Dr. Lookstein: I think that any time you’re admitting somebody overnight, it accelerates the cost of the procedure so much that it becomes unpalatable to a health care delivery system. The only way that this is going to catch on, if you want to look at health care economics in the United States, is to move it into the ambulatory space. If you are not utilizing such intensive hospital resources, then it becomes palatable to a health system.
Dr. Garcia: Early results suggest a more efficient thrombus removal aided by the size and directionality of the catheter. This highlights a very important point in our data review. One of the things that we looked at was the cost benefit of a successful single-session pharmacomechanical thrombolysis versus the cost of overnight lytic therapy in the ICU compared to infusion in our step down… Everyone who has done these procedures knows that infusions can sometimes go 2 or 3 days in those who don’t use pharmacomechanical techniques. All of our patients for the last 3 or 4 years have gone to the vascular floor bed—they no longer go to the ICU for overnight infusion if it happens.

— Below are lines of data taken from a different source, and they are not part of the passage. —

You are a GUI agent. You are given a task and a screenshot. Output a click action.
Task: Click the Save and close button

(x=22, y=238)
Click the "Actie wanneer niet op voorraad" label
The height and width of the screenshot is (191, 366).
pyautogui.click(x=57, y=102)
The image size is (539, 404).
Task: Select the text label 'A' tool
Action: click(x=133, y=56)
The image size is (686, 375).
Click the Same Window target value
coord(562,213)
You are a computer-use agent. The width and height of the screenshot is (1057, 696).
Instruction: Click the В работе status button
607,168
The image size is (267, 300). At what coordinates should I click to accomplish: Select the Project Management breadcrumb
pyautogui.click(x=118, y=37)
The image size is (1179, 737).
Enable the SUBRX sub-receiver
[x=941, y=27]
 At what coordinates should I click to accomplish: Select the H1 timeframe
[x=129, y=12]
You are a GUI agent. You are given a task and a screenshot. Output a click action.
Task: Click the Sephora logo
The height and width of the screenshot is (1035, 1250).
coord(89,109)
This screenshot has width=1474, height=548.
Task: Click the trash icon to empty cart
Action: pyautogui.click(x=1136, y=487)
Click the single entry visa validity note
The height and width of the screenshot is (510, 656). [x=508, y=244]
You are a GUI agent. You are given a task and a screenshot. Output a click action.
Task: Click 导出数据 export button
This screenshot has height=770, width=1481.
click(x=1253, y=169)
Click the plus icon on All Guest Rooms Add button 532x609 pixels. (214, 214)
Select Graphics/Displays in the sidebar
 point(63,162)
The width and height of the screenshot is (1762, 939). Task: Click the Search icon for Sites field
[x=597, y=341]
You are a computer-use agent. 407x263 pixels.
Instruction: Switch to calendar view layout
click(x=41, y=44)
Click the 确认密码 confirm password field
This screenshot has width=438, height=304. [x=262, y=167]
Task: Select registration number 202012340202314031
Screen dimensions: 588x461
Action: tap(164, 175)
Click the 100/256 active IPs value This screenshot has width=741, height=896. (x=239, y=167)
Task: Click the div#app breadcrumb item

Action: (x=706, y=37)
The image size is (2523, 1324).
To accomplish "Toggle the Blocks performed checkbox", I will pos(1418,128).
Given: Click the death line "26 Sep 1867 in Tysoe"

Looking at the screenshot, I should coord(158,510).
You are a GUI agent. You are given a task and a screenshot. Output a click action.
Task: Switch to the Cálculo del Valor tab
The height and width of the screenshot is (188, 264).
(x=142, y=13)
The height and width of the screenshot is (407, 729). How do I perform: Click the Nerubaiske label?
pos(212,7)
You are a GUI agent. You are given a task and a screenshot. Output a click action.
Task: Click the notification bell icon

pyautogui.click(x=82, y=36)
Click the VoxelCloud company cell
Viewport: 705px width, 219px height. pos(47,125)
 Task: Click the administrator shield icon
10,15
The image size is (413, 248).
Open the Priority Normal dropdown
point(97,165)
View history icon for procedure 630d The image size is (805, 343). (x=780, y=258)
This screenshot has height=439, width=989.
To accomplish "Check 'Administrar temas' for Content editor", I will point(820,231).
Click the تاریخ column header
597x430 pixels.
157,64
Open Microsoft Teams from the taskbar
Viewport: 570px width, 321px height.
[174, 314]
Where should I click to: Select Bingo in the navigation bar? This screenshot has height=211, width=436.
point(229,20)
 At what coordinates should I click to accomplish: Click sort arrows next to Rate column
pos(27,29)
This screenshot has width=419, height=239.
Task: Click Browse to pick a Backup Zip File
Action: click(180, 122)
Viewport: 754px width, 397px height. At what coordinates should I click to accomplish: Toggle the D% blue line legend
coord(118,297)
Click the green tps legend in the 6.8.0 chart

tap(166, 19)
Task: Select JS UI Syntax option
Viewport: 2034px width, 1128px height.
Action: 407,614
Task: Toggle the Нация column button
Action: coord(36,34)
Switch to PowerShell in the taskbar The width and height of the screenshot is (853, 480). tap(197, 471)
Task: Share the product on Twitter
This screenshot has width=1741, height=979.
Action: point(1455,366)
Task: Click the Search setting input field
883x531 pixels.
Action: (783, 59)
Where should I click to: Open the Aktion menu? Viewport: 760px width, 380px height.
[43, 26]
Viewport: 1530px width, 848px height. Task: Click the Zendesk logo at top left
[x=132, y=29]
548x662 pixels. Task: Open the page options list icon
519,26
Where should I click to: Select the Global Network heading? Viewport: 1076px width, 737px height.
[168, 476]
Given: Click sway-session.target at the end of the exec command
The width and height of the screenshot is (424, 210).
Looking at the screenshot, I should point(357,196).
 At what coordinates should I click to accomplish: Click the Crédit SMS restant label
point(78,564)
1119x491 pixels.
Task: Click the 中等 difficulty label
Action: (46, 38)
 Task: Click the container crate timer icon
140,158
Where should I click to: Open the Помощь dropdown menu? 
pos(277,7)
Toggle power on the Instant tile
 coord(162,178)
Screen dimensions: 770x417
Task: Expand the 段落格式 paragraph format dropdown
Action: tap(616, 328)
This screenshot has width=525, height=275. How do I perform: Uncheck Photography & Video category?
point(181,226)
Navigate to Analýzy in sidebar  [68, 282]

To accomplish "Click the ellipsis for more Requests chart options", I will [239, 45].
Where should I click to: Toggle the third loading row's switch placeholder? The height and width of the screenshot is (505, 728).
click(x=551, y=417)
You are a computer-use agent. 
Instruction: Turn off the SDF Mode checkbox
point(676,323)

One thing we looked at was the [single] session, which is what the AngioJet rapid lysis technique was allowing us to do, and we calculated the cost savings, since one of the complaints that has been written about is the upfront cost of these devices. We found that in 147 patients, if you were to take that single session and do an overnight infusion, we were seeing an approximate savings of $1.5 million—just in that small population.
The benefits from increased upfront costs of using this device can be seen downstream by minimizing the need for catheter thrombolysis by increasing the efficiency of pharmacomechanical thrombolysis as is seen early with the ZelanteDVT.
Dr. Lookstein: The cost of an ICU [stay] can be upwards of 10 times the cost of a thrombectomy catheter—that’s the hidden truth. So you’re paying a slight modicum of cost up front, but you’re saving a tremendous amount by keeping the patients’ care at the same level of intensity and not escalating their care overnight.
[The CAVENT trial] really answered the open vein hypothesis. Patients with an open vein did dramatically better in terms of their quality of life afterward. How can we get more patients’ veins open to improve their quality of life? At least among the practitioners here, I think that involves the use of a thrombectomy system.